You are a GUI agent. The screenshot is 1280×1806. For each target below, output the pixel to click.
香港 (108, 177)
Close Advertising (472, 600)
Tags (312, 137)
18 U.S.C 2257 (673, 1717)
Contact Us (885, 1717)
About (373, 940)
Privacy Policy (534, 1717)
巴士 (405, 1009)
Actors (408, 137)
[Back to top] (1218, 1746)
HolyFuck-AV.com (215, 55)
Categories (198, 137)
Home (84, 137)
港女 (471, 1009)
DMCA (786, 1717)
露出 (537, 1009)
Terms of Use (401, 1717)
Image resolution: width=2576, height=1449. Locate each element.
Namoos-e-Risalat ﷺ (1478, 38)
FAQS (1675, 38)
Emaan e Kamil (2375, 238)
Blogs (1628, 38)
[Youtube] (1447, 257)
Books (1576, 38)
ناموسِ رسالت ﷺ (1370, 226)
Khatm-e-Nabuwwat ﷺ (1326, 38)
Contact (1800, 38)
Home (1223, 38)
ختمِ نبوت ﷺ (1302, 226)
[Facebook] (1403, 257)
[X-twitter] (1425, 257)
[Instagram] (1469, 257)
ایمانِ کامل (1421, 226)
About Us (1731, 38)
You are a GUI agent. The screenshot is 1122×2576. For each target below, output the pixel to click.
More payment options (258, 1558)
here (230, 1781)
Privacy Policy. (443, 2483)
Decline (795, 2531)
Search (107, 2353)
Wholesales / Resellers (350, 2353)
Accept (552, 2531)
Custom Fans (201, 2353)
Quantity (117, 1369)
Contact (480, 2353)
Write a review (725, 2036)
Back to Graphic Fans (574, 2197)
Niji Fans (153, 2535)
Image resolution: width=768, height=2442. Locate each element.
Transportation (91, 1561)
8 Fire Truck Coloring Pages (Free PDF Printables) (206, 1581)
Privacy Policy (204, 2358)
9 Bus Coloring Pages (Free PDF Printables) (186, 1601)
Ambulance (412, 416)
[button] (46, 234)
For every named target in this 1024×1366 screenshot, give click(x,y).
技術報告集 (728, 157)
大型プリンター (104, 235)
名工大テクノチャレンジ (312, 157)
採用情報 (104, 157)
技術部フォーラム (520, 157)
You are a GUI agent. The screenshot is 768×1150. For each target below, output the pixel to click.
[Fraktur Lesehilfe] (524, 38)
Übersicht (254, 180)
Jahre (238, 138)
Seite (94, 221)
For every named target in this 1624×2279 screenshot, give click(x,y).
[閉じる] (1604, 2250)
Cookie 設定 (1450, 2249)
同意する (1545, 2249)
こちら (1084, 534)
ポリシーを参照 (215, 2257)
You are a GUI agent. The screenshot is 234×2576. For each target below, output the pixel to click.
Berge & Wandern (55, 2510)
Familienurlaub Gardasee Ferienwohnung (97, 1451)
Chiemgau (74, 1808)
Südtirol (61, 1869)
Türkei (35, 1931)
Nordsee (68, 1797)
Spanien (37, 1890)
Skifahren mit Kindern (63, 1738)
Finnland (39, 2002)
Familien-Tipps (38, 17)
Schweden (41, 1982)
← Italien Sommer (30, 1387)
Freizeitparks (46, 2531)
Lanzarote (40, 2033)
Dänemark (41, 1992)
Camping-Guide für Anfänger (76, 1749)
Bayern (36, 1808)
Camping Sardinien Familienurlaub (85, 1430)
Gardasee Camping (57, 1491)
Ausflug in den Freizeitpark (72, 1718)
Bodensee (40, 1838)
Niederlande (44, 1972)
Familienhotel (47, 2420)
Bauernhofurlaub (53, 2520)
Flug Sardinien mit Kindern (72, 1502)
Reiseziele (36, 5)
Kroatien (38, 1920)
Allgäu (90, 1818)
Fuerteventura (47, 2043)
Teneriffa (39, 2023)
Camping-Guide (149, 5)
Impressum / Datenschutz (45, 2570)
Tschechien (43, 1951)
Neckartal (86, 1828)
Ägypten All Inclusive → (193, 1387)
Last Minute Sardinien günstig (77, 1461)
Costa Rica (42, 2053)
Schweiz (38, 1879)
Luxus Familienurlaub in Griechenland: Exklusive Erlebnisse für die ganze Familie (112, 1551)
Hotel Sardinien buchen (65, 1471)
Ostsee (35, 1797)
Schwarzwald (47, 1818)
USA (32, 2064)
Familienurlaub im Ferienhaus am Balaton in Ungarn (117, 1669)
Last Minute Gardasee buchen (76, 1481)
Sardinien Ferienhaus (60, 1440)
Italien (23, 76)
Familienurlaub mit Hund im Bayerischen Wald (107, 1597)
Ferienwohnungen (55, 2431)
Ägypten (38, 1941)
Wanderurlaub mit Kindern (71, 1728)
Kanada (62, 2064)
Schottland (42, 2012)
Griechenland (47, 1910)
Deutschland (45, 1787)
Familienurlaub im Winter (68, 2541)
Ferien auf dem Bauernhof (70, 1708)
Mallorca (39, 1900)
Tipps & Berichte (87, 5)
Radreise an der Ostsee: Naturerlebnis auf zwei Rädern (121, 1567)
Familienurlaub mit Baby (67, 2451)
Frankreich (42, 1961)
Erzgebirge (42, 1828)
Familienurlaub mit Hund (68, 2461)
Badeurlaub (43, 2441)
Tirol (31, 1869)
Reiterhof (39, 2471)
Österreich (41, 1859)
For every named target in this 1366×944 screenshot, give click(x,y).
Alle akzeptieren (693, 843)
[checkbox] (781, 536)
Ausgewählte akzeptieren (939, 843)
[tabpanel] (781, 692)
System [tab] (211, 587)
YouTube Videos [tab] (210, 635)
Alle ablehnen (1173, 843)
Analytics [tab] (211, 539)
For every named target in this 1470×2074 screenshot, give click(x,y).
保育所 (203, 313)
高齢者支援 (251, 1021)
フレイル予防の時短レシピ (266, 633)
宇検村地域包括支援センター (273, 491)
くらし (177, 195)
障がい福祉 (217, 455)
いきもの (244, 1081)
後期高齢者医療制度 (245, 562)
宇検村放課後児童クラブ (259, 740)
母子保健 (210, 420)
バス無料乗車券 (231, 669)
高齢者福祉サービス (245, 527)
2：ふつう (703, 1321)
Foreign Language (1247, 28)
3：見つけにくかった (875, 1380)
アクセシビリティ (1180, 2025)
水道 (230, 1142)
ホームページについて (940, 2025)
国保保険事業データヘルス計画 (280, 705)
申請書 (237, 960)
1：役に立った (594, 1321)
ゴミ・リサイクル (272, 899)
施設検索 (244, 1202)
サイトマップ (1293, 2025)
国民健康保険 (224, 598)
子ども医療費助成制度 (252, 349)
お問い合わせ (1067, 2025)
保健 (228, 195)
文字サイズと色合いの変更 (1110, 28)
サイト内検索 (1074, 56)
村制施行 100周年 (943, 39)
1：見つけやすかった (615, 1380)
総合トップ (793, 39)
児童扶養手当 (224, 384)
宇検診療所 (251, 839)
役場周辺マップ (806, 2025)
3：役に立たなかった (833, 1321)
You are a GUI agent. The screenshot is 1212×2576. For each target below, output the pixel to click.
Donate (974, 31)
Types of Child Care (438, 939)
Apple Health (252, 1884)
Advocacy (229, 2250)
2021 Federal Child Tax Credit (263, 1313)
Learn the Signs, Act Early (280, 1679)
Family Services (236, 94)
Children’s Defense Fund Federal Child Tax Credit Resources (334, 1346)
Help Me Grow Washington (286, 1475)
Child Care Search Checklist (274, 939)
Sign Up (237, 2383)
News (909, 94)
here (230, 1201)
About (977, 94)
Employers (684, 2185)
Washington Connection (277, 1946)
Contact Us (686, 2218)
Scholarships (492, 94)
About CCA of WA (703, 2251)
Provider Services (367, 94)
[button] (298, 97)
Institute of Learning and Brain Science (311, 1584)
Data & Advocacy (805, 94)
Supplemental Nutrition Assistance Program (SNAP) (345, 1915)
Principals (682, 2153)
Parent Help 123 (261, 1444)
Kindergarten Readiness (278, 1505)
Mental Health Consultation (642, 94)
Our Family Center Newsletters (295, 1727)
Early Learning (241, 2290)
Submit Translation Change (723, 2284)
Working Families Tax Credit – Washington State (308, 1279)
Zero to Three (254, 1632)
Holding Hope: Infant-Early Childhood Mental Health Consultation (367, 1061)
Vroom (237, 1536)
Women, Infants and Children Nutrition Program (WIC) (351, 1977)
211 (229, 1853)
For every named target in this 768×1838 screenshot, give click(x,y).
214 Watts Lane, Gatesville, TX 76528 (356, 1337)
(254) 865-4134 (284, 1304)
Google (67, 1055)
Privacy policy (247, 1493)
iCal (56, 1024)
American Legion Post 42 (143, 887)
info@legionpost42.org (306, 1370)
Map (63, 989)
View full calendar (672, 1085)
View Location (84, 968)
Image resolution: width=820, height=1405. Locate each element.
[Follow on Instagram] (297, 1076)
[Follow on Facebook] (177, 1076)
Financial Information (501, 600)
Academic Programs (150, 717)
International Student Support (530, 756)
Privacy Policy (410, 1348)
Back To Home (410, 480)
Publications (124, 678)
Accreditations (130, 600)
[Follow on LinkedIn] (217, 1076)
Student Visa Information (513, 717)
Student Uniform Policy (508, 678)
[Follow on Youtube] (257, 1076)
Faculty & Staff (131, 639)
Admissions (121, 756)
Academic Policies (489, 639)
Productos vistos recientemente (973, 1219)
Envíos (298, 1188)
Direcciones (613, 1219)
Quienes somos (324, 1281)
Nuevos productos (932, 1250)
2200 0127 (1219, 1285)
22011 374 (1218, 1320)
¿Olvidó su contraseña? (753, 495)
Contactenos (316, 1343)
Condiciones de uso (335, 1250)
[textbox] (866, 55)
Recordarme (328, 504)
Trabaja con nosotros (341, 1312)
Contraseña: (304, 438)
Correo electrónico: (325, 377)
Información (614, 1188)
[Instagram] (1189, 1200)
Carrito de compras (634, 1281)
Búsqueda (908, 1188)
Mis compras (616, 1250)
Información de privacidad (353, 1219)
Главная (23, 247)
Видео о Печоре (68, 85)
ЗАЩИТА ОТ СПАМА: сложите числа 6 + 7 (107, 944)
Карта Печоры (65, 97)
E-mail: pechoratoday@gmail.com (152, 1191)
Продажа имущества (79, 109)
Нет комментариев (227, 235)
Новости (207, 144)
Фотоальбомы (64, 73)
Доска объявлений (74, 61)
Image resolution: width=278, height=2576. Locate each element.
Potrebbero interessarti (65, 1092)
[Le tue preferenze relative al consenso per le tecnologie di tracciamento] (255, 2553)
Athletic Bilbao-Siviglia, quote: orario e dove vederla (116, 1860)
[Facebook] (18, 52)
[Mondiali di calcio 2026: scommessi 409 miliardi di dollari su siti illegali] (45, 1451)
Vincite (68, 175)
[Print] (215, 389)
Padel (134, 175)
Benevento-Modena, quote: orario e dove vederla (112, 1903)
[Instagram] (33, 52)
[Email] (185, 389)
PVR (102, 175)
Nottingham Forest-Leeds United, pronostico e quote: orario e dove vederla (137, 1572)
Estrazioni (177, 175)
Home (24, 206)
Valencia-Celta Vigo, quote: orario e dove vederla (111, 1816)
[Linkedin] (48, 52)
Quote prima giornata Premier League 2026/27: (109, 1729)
_ _ _ _ _
Search the data above for the string "Care" and return every line that has it.

EXPECTED ANSWER:
Types of Child Care (438, 939)
Child Care Search Checklist (274, 939)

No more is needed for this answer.